- [DESCRIPTION OF THE TASK] Please change "dropdown" to "drop-down list" in the lines starting at the one containing "Expand the Property" and ending at the one containing "Action: (286, 222)", and give only those lines back with nothing else altered.

- [GIVEN RECORDS]
^^^^^^^^^^^^^^^^
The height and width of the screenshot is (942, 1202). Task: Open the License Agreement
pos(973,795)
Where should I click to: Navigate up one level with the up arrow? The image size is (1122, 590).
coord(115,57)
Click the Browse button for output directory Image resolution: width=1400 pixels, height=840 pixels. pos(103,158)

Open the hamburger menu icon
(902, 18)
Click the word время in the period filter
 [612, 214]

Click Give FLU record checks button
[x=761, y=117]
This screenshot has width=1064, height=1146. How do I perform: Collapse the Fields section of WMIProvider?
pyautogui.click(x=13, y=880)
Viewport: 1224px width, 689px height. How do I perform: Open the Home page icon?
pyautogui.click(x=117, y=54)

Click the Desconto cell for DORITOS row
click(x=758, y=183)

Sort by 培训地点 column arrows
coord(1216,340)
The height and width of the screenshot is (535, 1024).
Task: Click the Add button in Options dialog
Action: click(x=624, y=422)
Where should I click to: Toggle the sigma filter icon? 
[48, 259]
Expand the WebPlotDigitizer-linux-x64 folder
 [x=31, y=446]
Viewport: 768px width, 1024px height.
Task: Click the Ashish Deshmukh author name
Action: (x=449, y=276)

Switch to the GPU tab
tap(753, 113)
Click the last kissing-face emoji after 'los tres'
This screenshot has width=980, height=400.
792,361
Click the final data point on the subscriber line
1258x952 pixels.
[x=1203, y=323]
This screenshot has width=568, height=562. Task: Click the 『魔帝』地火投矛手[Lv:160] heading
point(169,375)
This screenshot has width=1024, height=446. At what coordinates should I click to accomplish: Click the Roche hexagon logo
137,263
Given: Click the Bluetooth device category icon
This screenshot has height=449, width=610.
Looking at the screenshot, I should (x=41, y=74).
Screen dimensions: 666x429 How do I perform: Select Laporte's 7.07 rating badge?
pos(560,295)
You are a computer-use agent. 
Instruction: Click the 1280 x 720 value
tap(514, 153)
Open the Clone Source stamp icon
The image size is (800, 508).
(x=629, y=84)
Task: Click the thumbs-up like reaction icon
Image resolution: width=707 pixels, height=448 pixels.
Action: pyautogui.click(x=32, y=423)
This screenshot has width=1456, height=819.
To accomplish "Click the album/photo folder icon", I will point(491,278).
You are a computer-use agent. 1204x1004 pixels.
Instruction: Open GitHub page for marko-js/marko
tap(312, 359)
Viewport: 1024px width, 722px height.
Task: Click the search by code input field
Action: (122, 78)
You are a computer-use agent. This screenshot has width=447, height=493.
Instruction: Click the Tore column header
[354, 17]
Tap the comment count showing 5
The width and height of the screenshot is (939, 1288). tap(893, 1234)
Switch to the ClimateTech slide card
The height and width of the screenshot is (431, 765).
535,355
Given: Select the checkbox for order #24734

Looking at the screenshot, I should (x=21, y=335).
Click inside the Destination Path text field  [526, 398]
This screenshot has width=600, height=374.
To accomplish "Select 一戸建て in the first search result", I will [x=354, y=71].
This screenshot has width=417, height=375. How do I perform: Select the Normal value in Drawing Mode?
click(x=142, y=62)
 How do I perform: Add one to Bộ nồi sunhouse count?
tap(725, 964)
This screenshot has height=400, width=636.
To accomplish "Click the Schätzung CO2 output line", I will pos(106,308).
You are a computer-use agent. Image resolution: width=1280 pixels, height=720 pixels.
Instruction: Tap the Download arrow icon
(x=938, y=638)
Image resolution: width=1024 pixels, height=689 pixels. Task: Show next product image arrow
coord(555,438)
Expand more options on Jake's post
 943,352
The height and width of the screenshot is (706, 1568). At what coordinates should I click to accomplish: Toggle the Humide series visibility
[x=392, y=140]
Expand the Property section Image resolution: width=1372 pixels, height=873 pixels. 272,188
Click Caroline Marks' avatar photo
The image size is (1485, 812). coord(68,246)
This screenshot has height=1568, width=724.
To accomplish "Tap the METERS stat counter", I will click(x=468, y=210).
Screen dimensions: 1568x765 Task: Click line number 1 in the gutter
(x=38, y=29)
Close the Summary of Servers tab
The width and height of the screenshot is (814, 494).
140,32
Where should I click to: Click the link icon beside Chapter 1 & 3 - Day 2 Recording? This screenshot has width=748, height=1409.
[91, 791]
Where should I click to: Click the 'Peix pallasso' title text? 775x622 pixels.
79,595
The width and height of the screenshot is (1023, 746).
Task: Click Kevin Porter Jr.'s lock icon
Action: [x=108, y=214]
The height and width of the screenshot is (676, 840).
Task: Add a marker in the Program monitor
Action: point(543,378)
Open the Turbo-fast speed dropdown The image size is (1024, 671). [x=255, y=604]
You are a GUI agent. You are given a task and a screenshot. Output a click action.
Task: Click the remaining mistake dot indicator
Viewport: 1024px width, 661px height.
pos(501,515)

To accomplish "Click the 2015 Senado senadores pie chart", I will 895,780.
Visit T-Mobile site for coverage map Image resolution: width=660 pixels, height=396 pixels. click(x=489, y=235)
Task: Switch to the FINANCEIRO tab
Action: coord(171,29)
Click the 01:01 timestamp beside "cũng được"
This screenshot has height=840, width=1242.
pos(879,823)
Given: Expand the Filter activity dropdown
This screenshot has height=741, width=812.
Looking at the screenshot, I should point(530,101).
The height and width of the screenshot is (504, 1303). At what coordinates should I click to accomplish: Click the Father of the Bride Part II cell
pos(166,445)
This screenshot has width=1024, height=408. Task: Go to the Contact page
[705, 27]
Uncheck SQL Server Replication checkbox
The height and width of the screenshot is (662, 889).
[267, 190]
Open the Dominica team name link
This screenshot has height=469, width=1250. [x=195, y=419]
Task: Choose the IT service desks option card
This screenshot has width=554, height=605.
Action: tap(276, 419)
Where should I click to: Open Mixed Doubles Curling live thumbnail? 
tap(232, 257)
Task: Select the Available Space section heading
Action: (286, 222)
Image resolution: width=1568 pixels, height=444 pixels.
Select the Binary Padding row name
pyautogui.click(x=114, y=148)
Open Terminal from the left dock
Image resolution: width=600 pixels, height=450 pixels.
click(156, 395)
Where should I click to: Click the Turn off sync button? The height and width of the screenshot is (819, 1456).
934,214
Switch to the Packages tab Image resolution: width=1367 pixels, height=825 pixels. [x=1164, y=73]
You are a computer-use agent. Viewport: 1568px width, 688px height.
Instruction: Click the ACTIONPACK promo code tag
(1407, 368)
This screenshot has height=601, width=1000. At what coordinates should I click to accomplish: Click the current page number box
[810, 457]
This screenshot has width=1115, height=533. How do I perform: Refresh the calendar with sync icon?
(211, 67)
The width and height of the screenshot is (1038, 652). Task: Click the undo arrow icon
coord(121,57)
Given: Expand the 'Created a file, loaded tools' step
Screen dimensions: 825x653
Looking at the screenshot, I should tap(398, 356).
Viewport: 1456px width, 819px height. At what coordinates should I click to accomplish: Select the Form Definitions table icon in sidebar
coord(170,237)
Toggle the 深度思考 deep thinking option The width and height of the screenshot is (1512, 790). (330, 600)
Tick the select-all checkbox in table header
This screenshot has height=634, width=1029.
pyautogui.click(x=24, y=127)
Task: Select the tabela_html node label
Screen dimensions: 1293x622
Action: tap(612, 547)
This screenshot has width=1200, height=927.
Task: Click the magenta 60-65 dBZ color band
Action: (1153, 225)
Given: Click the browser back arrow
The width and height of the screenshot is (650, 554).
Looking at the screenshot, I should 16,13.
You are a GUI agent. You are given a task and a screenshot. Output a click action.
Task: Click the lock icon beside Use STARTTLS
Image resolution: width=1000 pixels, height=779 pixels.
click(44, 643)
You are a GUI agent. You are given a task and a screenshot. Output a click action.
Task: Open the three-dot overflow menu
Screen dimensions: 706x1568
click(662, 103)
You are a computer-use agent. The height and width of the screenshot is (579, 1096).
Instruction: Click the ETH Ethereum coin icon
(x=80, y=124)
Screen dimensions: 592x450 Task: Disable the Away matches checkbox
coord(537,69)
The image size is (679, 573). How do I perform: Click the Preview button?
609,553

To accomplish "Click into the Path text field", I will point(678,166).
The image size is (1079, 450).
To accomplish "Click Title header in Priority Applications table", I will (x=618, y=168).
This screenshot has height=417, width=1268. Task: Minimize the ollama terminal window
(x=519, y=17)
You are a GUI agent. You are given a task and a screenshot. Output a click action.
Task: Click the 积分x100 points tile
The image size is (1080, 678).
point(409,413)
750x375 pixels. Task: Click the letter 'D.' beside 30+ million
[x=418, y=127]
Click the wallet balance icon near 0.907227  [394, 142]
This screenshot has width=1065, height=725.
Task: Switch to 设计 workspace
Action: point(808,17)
^^^^^^^^^^^^^^^^
- [RESULT OF THE TASK]
Expand the Property section Image resolution: width=1372 pixels, height=873 pixels. 272,188
Click Caroline Marks' avatar photo
The image size is (1485, 812). coord(68,246)
This screenshot has height=1568, width=724.
To accomplish "Tap the METERS stat counter", I will click(x=468, y=210).
Screen dimensions: 1568x765 Task: Click line number 1 in the gutter
(x=38, y=29)
Close the Summary of Servers tab
The width and height of the screenshot is (814, 494).
140,32
Where should I click to: Click the link icon beside Chapter 1 & 3 - Day 2 Recording? This screenshot has width=748, height=1409.
[91, 791]
Where should I click to: Click the 'Peix pallasso' title text? 775x622 pixels.
79,595
The width and height of the screenshot is (1023, 746).
Task: Click Kevin Porter Jr.'s lock icon
Action: [x=108, y=214]
The height and width of the screenshot is (676, 840).
Task: Add a marker in the Program monitor
Action: point(543,378)
Open the Turbo-fast speed drop-down list The image size is (1024, 671). [x=255, y=604]
You are a GUI agent. You are given a task and a screenshot. Output a click action.
Task: Click the remaining mistake dot indicator
Viewport: 1024px width, 661px height.
pos(501,515)

To accomplish "Click the 2015 Senado senadores pie chart", I will 895,780.
Visit T-Mobile site for coverage map Image resolution: width=660 pixels, height=396 pixels. click(x=489, y=235)
Task: Switch to the FINANCEIRO tab
Action: coord(171,29)
Click the 01:01 timestamp beside "cũng được"
This screenshot has height=840, width=1242.
pos(879,823)
Given: Expand the Filter activity drop-down list
This screenshot has height=741, width=812.
Looking at the screenshot, I should point(530,101).
The height and width of the screenshot is (504, 1303). At what coordinates should I click to accomplish: Click the Father of the Bride Part II cell
pos(166,445)
This screenshot has width=1024, height=408. Task: Go to the Contact page
[705, 27]
Uncheck SQL Server Replication checkbox
The height and width of the screenshot is (662, 889).
[267, 190]
Open the Dominica team name link
This screenshot has height=469, width=1250. [x=195, y=419]
Task: Choose the IT service desks option card
This screenshot has width=554, height=605.
Action: tap(276, 419)
Where should I click to: Open Mixed Doubles Curling live thumbnail? 
tap(232, 257)
Task: Select the Available Space section heading
Action: (286, 222)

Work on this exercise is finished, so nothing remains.